--- Текст для чтения ---

Роза на льду
ФИГУРНОЕ КАТАНИЕ
Когда соревнования закончились, Олег Протопопов бережно гладил Иру Слуцкую как родную, как внезапную и долгожданную гостью из своего давнишнего времени. А Людмила Белоусова что-то Ире говорила и говорила. Наверное, все то, что у нее накопилось за годы художественного уединения этой старинной пары искусников льда, для которых владение коньком – больше чем жизнь.
Да сказать-то все это особенно некому было: чуждые Белоусовой – Протопопову правила, чуждые им люди властвовали на льду. А Ира тем временем пребывала в совершенном упоении – и не от возвращенного титула или образцово чистого проката (слова-то холодные: титул, прокат), а от полного слияния себя со льдом, с залом, с Белоусовой – Протопоповым, со всей радостью мира…
Вот дела-то! Смотришь днем в большую спортивную субботу телевизор – словно в консерватории сидишь: сначала «Локо» с «Москвой» представляют зимнюю версию футбола без ворот, потом этот гарантированно победный «Челси» для публики олигархическо-эстетского толка. А в промежутке еще эти фигуристки пресловутые с натянутыми улыбками и трясущимися коленками. Тоже мне спорт, понимаешь… И вдруг – такой образ, такая борьба и такая победа!

--- Записанные сведения ---

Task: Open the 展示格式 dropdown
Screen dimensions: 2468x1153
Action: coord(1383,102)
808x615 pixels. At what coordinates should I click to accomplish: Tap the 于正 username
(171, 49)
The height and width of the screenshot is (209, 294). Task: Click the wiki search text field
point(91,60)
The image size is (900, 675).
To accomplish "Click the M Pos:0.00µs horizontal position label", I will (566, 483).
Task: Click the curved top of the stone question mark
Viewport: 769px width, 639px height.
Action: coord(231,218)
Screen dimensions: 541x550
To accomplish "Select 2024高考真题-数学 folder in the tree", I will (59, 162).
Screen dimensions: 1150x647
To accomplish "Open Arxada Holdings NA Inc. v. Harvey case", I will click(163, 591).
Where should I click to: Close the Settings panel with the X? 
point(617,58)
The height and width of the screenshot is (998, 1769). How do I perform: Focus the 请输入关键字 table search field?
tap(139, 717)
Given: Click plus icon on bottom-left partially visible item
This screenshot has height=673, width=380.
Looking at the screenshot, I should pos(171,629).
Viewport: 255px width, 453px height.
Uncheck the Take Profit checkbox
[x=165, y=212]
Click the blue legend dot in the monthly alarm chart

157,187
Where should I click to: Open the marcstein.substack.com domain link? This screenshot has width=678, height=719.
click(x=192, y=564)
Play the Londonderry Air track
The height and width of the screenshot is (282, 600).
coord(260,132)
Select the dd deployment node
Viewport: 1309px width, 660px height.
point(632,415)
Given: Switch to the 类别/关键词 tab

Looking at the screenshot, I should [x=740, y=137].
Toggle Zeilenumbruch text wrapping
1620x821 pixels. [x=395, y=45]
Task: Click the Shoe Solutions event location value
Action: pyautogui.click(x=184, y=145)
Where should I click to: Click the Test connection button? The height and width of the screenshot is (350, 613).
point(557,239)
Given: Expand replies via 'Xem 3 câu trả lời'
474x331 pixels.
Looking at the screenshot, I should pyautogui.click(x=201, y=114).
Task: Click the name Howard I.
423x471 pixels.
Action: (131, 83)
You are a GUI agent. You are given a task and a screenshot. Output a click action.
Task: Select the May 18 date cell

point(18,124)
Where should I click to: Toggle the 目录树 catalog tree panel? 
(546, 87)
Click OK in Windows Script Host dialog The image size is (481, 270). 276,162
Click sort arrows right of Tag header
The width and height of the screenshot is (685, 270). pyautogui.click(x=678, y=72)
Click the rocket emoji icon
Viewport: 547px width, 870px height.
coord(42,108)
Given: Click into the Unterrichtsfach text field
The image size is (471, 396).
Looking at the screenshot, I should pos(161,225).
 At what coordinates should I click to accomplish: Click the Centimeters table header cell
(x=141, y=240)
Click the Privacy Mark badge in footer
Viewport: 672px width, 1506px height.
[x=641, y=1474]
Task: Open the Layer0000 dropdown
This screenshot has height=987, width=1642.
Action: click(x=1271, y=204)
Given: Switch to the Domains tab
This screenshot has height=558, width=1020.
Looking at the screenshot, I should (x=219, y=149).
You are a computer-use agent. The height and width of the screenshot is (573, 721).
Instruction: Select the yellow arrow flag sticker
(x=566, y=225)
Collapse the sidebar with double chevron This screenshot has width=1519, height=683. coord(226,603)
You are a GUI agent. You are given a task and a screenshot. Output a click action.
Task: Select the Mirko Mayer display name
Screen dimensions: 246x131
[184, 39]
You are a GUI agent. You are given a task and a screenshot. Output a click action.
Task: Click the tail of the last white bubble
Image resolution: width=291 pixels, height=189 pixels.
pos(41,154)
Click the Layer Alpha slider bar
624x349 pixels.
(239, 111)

---

Условие задания » Кто, согласно тексту о фигурном катании, бережно гладил Иру Слуцкую после окончания соревнований?

Результат выполнения » Олег Протопопов.